Three senior individuals from the company are seeking a judicial review into how police gained and carried out search warrants
The 79th Group found itself at the heart of a police investigation as detectives made four arrests this year
Directors of a multi-million pound company at the centre of a police probe are seeking a judicial review after claiming police misled a court in seeking arrest warrants for four people connected to the business. The 79th Group has been at the centre of a fraud probe for the last 10 months, with City of London Police announcing the arrests of four people in February this year.
Throughout the year the ECHO has covered the ongoing investigation into the firm, with thousands of people investing around £200m into the company, according to documents. Administrators and investors have alleged it was a Ponzi Scheme.
The Southport-based company operated out of offices on Wight Moss Way, but had a global reach with offices in Europe, Asia and Africa.
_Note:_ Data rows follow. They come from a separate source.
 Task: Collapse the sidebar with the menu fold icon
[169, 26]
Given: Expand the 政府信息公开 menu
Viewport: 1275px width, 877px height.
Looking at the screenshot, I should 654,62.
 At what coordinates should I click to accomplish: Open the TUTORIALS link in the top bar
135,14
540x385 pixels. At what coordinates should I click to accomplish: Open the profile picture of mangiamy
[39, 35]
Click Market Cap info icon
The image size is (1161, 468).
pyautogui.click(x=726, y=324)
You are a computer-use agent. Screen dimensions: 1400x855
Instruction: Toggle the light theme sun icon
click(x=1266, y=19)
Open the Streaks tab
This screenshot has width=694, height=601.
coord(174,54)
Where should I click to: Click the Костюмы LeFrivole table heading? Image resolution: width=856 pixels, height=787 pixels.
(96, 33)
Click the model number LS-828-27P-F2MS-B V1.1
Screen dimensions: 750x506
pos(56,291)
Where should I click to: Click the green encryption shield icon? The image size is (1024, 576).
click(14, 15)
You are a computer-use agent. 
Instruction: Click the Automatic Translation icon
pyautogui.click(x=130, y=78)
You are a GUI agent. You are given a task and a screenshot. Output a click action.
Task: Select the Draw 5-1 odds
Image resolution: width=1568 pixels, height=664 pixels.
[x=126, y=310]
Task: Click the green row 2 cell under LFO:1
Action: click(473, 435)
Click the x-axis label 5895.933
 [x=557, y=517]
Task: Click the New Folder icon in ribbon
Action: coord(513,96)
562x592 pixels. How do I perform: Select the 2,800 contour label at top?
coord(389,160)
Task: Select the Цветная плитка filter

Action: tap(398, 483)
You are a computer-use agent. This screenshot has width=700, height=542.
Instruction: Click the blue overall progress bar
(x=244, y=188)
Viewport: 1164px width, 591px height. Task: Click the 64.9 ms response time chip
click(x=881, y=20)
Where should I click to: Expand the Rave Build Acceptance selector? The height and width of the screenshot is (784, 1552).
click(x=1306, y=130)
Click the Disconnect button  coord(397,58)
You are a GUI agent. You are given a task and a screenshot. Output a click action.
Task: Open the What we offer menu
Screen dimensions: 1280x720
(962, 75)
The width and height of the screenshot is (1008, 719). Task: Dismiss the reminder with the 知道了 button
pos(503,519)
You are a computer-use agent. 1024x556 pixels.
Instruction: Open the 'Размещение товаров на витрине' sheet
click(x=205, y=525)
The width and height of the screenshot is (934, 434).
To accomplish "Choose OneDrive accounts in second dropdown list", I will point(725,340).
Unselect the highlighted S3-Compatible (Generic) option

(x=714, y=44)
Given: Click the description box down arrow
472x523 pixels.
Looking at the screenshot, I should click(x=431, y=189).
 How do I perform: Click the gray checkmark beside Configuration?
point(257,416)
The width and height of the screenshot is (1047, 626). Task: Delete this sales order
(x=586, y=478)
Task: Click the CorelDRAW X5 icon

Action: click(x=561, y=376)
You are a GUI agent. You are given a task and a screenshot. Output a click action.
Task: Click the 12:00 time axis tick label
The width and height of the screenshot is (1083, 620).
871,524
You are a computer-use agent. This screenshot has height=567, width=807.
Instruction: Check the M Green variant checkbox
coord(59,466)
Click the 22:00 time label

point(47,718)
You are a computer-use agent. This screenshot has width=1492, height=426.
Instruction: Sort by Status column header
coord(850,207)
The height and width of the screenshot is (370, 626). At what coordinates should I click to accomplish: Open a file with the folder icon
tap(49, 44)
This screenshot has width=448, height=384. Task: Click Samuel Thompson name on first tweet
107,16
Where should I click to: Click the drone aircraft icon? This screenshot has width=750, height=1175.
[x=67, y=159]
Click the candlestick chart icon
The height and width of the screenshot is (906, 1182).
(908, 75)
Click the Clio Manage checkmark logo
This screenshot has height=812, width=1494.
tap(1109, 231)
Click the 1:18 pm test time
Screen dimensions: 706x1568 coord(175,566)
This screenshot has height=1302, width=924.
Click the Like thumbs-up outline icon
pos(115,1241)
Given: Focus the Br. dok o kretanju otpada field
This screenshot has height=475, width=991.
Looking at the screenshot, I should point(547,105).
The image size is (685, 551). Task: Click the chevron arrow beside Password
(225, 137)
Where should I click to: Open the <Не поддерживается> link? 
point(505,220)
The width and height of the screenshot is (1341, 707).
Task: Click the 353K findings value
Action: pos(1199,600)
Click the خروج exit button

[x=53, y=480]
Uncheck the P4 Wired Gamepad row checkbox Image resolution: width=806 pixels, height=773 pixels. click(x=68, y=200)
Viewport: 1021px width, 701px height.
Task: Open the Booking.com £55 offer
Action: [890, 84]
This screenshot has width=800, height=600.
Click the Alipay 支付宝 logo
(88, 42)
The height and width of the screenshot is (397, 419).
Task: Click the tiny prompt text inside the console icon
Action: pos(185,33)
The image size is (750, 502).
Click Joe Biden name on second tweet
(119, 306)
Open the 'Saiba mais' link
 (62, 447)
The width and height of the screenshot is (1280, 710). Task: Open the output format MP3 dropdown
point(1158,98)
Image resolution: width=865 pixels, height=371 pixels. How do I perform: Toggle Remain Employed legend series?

The investigation triggered the arrests and around 20 companies under the 79th Group umbrella were placed into administration in the months that followed.
One of three administrators in charge of handling the administration of the companies said The Seventy Ninth Group Limited is the holding company for a large and complex group of unregulated businesses which together describes itself as an asset manager.
However, in a previous statement issued to the ECHO, the group said it “categorically denies any wrongdoing”.
The ECHO can now reveal that legal representatives of three of the four people arrested by police are seeking a judicial review into the dealings of City of London Police surrounding the arrest warrants of the four individuals.
A judicial review is a legal process where courts will examine the lawfulness of the decisions or actions by public bodies, in this case the police, to ensure they act within their legal powers and follow procedure.
Police didn’t give ‘full and accurate’ disclosure, lawyers claim
In court documents obtained by the ECHO, it is claimed police “failed to provide full and accurate disclosure to the court concerning both the business conducted by the 79th Group and its prior engagement with the authorities”.
The statement of facts and grounds submitted to the administrative court in May this year said: “The information given in respect of these matters was positively misleading.
“The application wholly failed to disclose the information available to [City of London Police] which was capable of undermining the grounds for issuing a search warrant.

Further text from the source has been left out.